A British diplomat has been hailed as a hero in China after he plunged into a river to save a drowning student.

Stephen Ellison, who took up his role as consul-general in Chongqing just weeks ago, was walking by a river on Saturday morning when the unnamed 24-year-old woman slipped on rocks into the water.

Footage captured by onlookers shows the apparently unconscious student face down in the water as the 61-year-old Mr Ellison removes his shoes and jumps into the river.

After swimming to her side, Mr Ellison, who is also an accomplished triathlete, is seen flipping the woman onto her back then grabbing a lifebuoy attached to a rope that was thrown into the water by passers-by.

The pair were then dragged to the water’s edge, and the woman was pulled onto rocks before Mr Ellison climbed out.

“She was unconscious, she was not breathing and for a short time we feared the worst. But as we got back to the side, she started breathing again,” Mr Ellison told the BBC.

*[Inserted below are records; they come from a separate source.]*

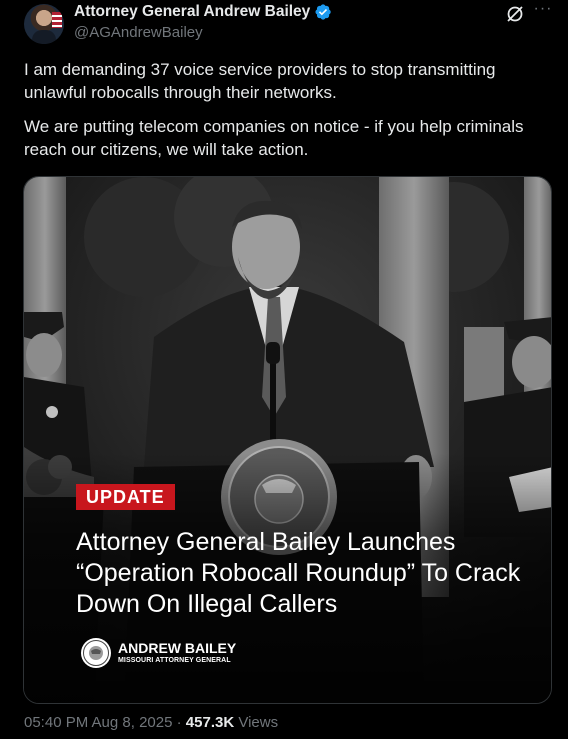  What do you see at coordinates (98, 722) in the screenshot?
I see `timestamp: 05:40 PM Aug 8, 2025` at bounding box center [98, 722].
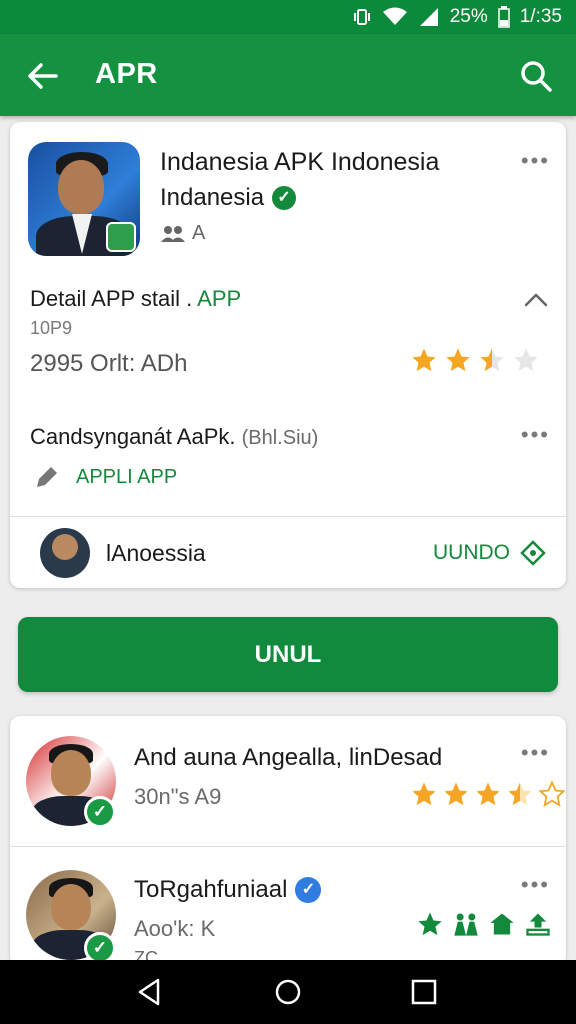  Describe the element at coordinates (150, 992) in the screenshot. I see `back-nav-icon` at that location.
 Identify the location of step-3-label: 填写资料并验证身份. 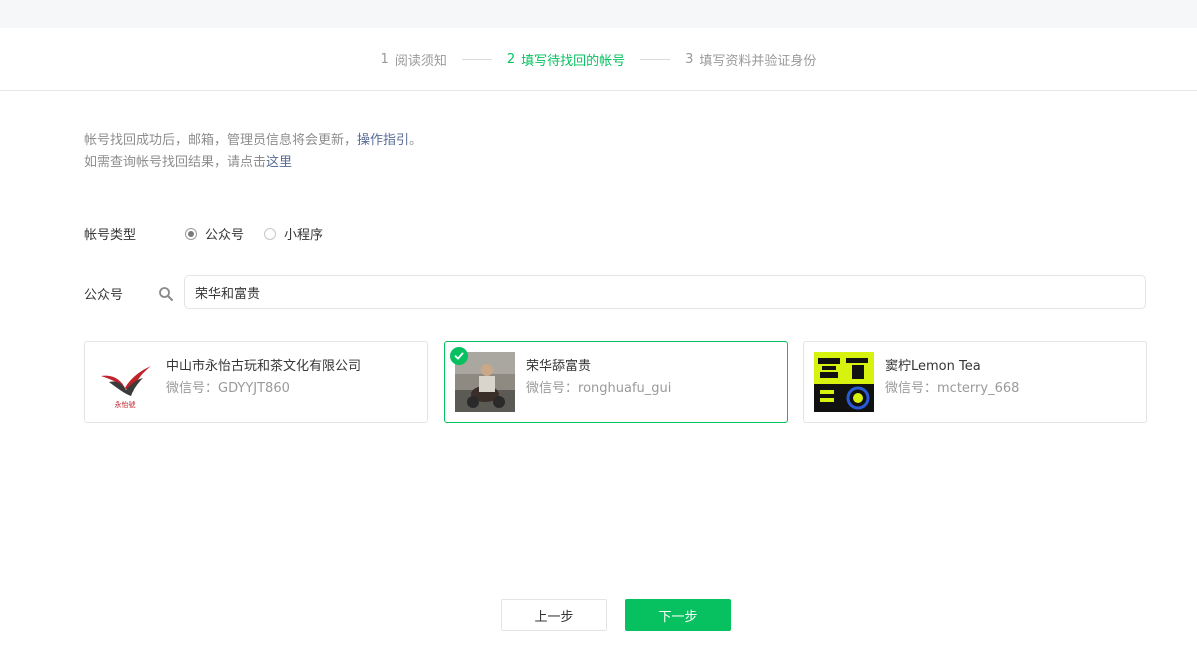
(758, 61).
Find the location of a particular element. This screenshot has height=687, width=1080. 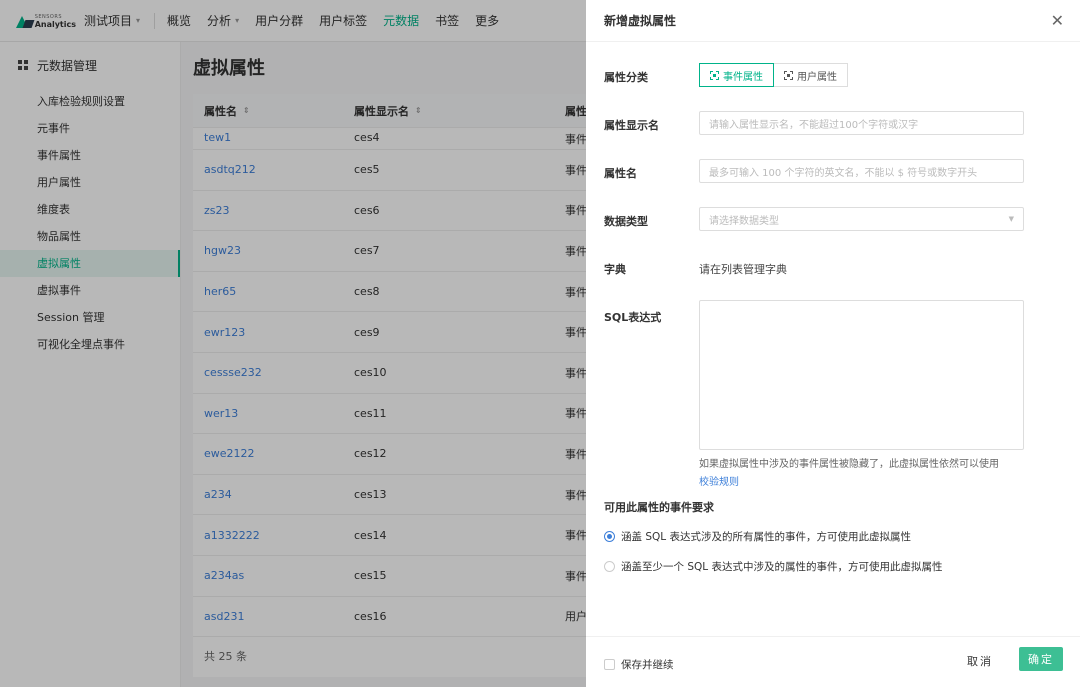

radio-checked-icon is located at coordinates (610, 536).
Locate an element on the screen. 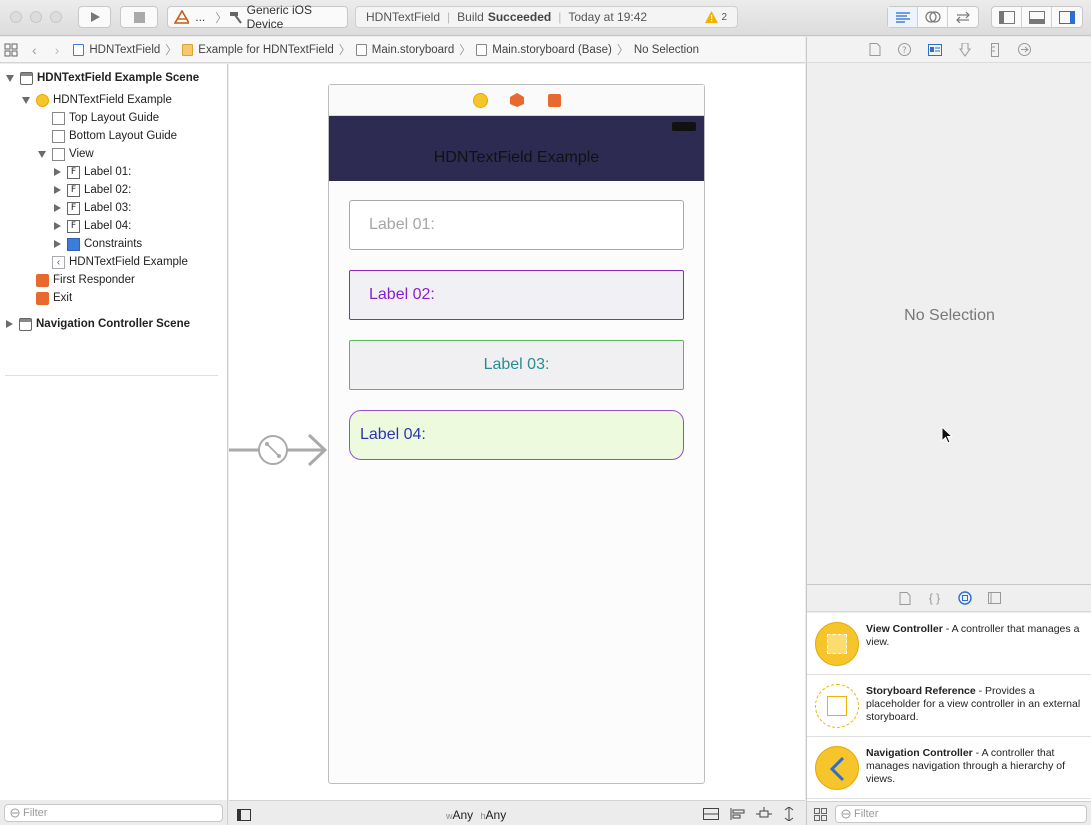 Image resolution: width=1091 pixels, height=825 pixels. version-editor-button is located at coordinates (963, 17).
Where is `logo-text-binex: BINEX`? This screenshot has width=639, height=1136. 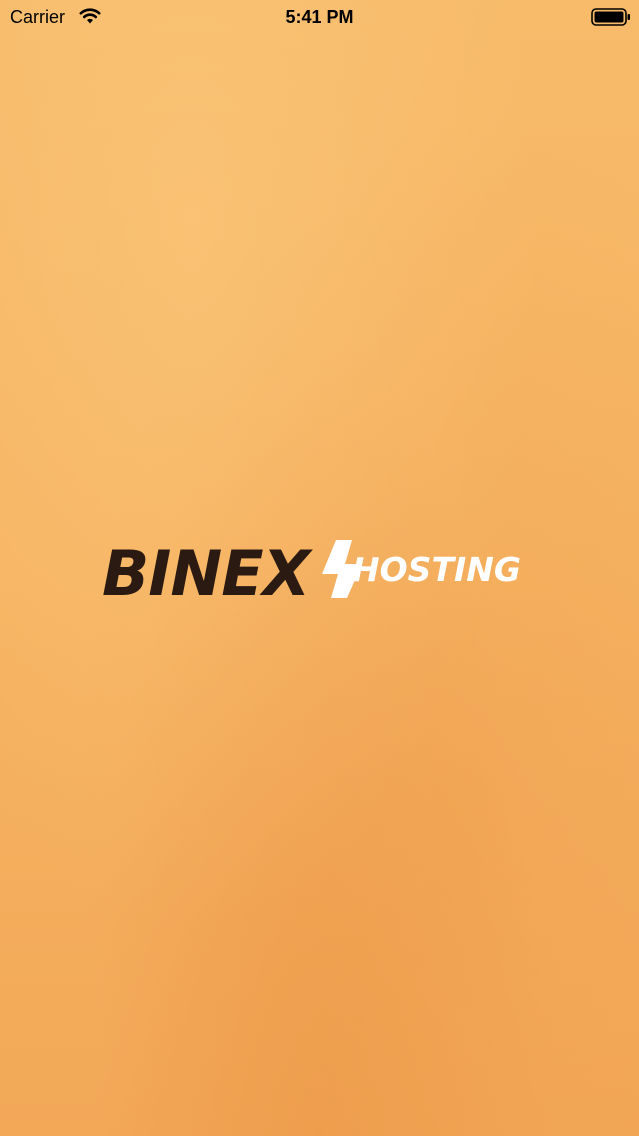
logo-text-binex: BINEX is located at coordinates (208, 570).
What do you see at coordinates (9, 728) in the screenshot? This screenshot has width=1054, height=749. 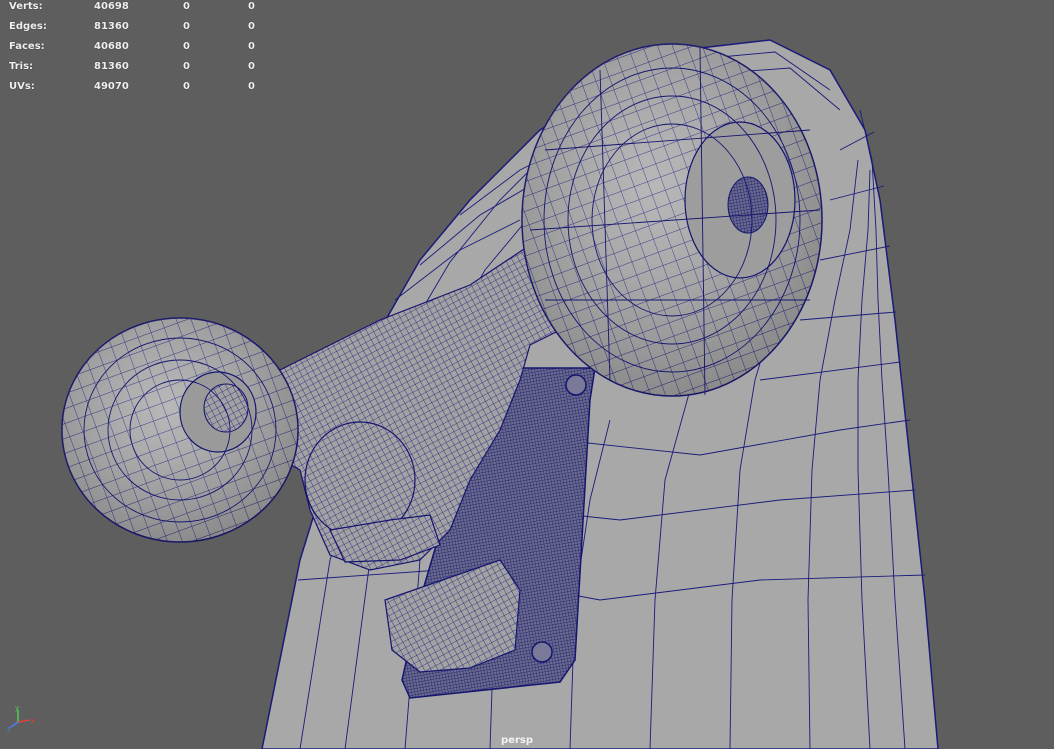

He added the student, who attends Chonqing University, was shaken but is recovering and that she had invited him to dinner with her family next weekend.

In a statement on Chinese social media, the British consulate in Chongqing said Mr Ellison was cared for by locals in the town of Zhongshan, who got him hot coffee to warm up and gave him a spare set of dry clothes.

Footage of the incident has been widely shared in China, with many Chinese praising Mr Ellison’s intervention in a country that has made headlines in the past for incidents in which passers-by have ignored others in life-threatening situations.

“The kindness and bravery of human nature shines on this real gentleman,” one user on microblogging site Weibo said, while another added: “You’d call such a person a knight in the UK, in China we call him a hero.”